*** Block opens ***
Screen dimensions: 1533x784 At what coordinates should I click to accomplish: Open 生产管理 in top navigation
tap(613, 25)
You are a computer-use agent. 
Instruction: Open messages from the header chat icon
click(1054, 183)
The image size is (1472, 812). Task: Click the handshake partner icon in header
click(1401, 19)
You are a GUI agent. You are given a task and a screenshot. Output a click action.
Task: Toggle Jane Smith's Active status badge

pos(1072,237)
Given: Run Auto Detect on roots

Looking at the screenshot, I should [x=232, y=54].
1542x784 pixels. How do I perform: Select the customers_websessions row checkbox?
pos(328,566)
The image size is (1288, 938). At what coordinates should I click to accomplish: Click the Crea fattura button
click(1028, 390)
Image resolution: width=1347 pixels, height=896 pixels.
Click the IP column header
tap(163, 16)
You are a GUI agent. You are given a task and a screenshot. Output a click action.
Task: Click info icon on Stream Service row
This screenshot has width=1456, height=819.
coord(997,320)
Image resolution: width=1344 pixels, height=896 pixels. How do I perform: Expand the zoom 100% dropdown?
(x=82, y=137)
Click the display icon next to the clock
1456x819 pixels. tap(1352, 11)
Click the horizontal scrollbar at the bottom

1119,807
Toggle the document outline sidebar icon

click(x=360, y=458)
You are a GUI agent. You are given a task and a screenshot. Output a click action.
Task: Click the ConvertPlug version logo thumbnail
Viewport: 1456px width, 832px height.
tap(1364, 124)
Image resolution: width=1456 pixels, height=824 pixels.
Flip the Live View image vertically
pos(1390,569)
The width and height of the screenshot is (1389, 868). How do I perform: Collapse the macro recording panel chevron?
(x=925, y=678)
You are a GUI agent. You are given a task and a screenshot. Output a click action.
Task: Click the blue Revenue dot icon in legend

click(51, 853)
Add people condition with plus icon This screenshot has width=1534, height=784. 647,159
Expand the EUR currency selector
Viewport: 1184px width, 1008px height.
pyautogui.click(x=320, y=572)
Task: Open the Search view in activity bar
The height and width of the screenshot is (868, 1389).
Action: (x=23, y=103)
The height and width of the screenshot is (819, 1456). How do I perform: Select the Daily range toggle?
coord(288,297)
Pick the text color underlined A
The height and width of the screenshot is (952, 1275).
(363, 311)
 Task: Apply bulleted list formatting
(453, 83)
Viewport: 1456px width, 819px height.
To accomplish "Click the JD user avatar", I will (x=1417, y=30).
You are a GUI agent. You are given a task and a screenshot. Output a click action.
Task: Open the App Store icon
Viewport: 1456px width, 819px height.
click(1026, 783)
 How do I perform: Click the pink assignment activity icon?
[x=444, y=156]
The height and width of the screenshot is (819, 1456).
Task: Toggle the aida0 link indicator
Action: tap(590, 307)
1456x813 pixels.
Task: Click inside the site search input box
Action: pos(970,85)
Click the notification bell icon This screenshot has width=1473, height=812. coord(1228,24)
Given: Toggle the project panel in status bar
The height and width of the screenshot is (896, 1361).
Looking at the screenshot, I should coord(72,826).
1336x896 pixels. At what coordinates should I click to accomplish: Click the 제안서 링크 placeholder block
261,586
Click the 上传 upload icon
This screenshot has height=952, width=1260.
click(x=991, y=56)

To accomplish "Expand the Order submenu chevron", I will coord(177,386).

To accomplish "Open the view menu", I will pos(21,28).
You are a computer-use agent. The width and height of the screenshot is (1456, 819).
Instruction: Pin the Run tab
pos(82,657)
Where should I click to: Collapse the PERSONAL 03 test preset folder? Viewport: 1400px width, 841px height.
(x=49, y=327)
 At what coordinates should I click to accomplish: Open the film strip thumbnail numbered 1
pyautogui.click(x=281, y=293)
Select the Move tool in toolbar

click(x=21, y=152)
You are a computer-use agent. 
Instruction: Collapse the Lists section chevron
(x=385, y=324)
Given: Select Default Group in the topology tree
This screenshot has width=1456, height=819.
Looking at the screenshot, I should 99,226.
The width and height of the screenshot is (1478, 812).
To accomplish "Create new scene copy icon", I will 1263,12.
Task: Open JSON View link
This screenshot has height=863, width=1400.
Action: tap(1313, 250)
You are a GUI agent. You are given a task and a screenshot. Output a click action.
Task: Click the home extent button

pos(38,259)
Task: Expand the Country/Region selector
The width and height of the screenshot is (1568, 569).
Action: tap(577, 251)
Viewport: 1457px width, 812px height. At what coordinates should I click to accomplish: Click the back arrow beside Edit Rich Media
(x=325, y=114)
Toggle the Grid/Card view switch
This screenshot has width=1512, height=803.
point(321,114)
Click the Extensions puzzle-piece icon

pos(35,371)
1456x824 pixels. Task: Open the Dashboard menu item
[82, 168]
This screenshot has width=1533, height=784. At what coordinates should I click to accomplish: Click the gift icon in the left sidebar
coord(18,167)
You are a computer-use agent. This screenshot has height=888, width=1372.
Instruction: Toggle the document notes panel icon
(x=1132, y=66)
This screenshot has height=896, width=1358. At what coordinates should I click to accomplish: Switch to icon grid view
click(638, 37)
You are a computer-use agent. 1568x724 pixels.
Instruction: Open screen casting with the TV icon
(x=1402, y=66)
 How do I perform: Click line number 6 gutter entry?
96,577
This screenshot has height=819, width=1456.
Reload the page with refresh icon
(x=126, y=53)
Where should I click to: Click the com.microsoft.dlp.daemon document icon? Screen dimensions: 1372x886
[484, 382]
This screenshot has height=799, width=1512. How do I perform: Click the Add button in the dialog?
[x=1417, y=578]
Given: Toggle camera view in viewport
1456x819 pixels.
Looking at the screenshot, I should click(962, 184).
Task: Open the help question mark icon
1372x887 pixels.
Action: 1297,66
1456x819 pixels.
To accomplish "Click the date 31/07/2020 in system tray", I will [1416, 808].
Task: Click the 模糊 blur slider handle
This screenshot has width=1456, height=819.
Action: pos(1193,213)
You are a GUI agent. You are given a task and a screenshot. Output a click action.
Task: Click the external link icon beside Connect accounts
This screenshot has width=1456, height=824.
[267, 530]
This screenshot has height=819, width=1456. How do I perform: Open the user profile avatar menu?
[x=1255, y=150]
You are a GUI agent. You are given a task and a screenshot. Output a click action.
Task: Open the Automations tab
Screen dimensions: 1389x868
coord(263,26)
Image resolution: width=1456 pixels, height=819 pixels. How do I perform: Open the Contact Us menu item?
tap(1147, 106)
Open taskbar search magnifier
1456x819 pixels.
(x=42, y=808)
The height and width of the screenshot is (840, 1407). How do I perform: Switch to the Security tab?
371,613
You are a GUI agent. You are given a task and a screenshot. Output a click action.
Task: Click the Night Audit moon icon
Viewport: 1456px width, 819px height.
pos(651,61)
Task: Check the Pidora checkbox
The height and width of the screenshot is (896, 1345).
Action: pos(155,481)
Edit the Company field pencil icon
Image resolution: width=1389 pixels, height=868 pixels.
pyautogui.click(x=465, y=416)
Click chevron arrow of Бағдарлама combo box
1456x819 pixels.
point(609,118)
*** Block closes ***
Write all of the records out exactly, including every line.

Screen dimensions: 1533x784 At what coordinates should I click to accomplish: Open 生产管理 in top navigation
tap(613, 25)
You are a computer-use agent. 
Instruction: Open messages from the header chat icon
click(1054, 183)
The image size is (1472, 812). Task: Click the handshake partner icon in header
click(1401, 19)
You are a GUI agent. You are given a task and a screenshot. Output a click action.
Task: Toggle Jane Smith's Active status badge

pos(1072,237)
Given: Run Auto Detect on roots

Looking at the screenshot, I should [x=232, y=54].
1542x784 pixels. How do I perform: Select the customers_websessions row checkbox?
pos(328,566)
The image size is (1288, 938). At what coordinates should I click to accomplish: Click the Crea fattura button
click(1028, 390)
Image resolution: width=1347 pixels, height=896 pixels.
Click the IP column header
tap(163, 16)
You are a GUI agent. You are given a task and a screenshot. Output a click action.
Task: Click info icon on Stream Service row
This screenshot has width=1456, height=819.
coord(997,320)
Image resolution: width=1344 pixels, height=896 pixels. How do I perform: Expand the zoom 100% dropdown?
(x=82, y=137)
Click the display icon next to the clock
1456x819 pixels. tap(1352, 11)
Click the horizontal scrollbar at the bottom

1119,807
Toggle the document outline sidebar icon

click(x=360, y=458)
You are a GUI agent. You are given a task and a screenshot. Output a click action.
Task: Click the ConvertPlug version logo thumbnail
Viewport: 1456px width, 832px height.
tap(1364, 124)
Image resolution: width=1456 pixels, height=824 pixels.
Flip the Live View image vertically
pos(1390,569)
The width and height of the screenshot is (1389, 868). How do I perform: Collapse the macro recording panel chevron?
(x=925, y=678)
You are a GUI agent. You are given a task and a screenshot. Output a click action.
Task: Click the blue Revenue dot icon in legend

click(51, 853)
Add people condition with plus icon This screenshot has width=1534, height=784. 647,159
Expand the EUR currency selector
Viewport: 1184px width, 1008px height.
pyautogui.click(x=320, y=572)
Task: Open the Search view in activity bar
The height and width of the screenshot is (868, 1389).
Action: (x=23, y=103)
The height and width of the screenshot is (819, 1456). How do I perform: Select the Daily range toggle?
coord(288,297)
Pick the text color underlined A
The height and width of the screenshot is (952, 1275).
(363, 311)
 Task: Apply bulleted list formatting
(453, 83)
Viewport: 1456px width, 819px height.
To accomplish "Click the JD user avatar", I will (x=1417, y=30).
You are a GUI agent. You are given a task and a screenshot. Output a click action.
Task: Open the App Store icon
Viewport: 1456px width, 819px height.
click(1026, 783)
 How do I perform: Click the pink assignment activity icon?
[x=444, y=156]
The height and width of the screenshot is (819, 1456).
Task: Toggle the aida0 link indicator
Action: tap(590, 307)
1456x813 pixels.
Task: Click inside the site search input box
Action: pos(970,85)
Click the notification bell icon This screenshot has width=1473, height=812. coord(1228,24)
Given: Toggle the project panel in status bar
The height and width of the screenshot is (896, 1361).
Looking at the screenshot, I should coord(72,826).
1336x896 pixels. At what coordinates should I click to accomplish: Click the 제안서 링크 placeholder block
261,586
Click the 上传 upload icon
This screenshot has height=952, width=1260.
click(x=991, y=56)

To accomplish "Expand the Order submenu chevron", I will coord(177,386).

To accomplish "Open the view menu", I will pos(21,28).
You are a computer-use agent. The width and height of the screenshot is (1456, 819).
Instruction: Pin the Run tab
pos(82,657)
Where should I click to: Collapse the PERSONAL 03 test preset folder? Viewport: 1400px width, 841px height.
(x=49, y=327)
 At what coordinates should I click to accomplish: Open the film strip thumbnail numbered 1
pyautogui.click(x=281, y=293)
Select the Move tool in toolbar

click(x=21, y=152)
You are a computer-use agent. 
Instruction: Collapse the Lists section chevron
(x=385, y=324)
Given: Select Default Group in the topology tree
This screenshot has width=1456, height=819.
Looking at the screenshot, I should 99,226.
The width and height of the screenshot is (1478, 812).
To accomplish "Create new scene copy icon", I will 1263,12.
Task: Open JSON View link
This screenshot has height=863, width=1400.
Action: tap(1313, 250)
You are a GUI agent. You are given a task and a screenshot. Output a click action.
Task: Click the home extent button

pos(38,259)
Task: Expand the Country/Region selector
The width and height of the screenshot is (1568, 569).
Action: tap(577, 251)
Viewport: 1457px width, 812px height. At what coordinates should I click to accomplish: Click the back arrow beside Edit Rich Media
(x=325, y=114)
Toggle the Grid/Card view switch
This screenshot has width=1512, height=803.
point(321,114)
Click the Extensions puzzle-piece icon

pos(35,371)
1456x824 pixels. Task: Open the Dashboard menu item
[82, 168]
This screenshot has width=1533, height=784. At what coordinates should I click to accomplish: Click the gift icon in the left sidebar
coord(18,167)
You are a computer-use agent. This screenshot has height=888, width=1372.
Instruction: Toggle the document notes panel icon
(x=1132, y=66)
This screenshot has height=896, width=1358. At what coordinates should I click to accomplish: Switch to icon grid view
click(638, 37)
You are a computer-use agent. 1568x724 pixels.
Instruction: Open screen casting with the TV icon
(x=1402, y=66)
 How do I perform: Click line number 6 gutter entry?
96,577
This screenshot has height=819, width=1456.
Reload the page with refresh icon
(x=126, y=53)
Where should I click to: Click the com.microsoft.dlp.daemon document icon? Screen dimensions: 1372x886
[484, 382]
This screenshot has height=799, width=1512. How do I perform: Click the Add button in the dialog?
[x=1417, y=578]
Given: Toggle camera view in viewport
1456x819 pixels.
Looking at the screenshot, I should click(962, 184).
Task: Open the help question mark icon
1372x887 pixels.
Action: 1297,66
1456x819 pixels.
To accomplish "Click the date 31/07/2020 in system tray", I will [1416, 808].
Task: Click the 模糊 blur slider handle
This screenshot has width=1456, height=819.
Action: pos(1193,213)
You are a GUI agent. You are given a task and a screenshot. Output a click action.
Task: Click the external link icon beside Connect accounts
This screenshot has width=1456, height=824.
[267, 530]
This screenshot has height=819, width=1456. How do I perform: Open the user profile avatar menu?
[x=1255, y=150]
You are a GUI agent. You are given a task and a screenshot. Output a click action.
Task: Open the Automations tab
Screen dimensions: 1389x868
coord(263,26)
Image resolution: width=1456 pixels, height=819 pixels. How do I perform: Open the Contact Us menu item?
tap(1147, 106)
Open taskbar search magnifier
1456x819 pixels.
(x=42, y=808)
The height and width of the screenshot is (840, 1407). How do I perform: Switch to the Security tab?
371,613
You are a GUI agent. You are given a task and a screenshot. Output a click action.
Task: Click the Night Audit moon icon
Viewport: 1456px width, 819px height.
pos(651,61)
Task: Check the Pidora checkbox
The height and width of the screenshot is (896, 1345).
Action: pos(155,481)
Edit the Company field pencil icon
Image resolution: width=1389 pixels, height=868 pixels.
pyautogui.click(x=465, y=416)
Click chevron arrow of Бағдарлама combo box
1456x819 pixels.
point(609,118)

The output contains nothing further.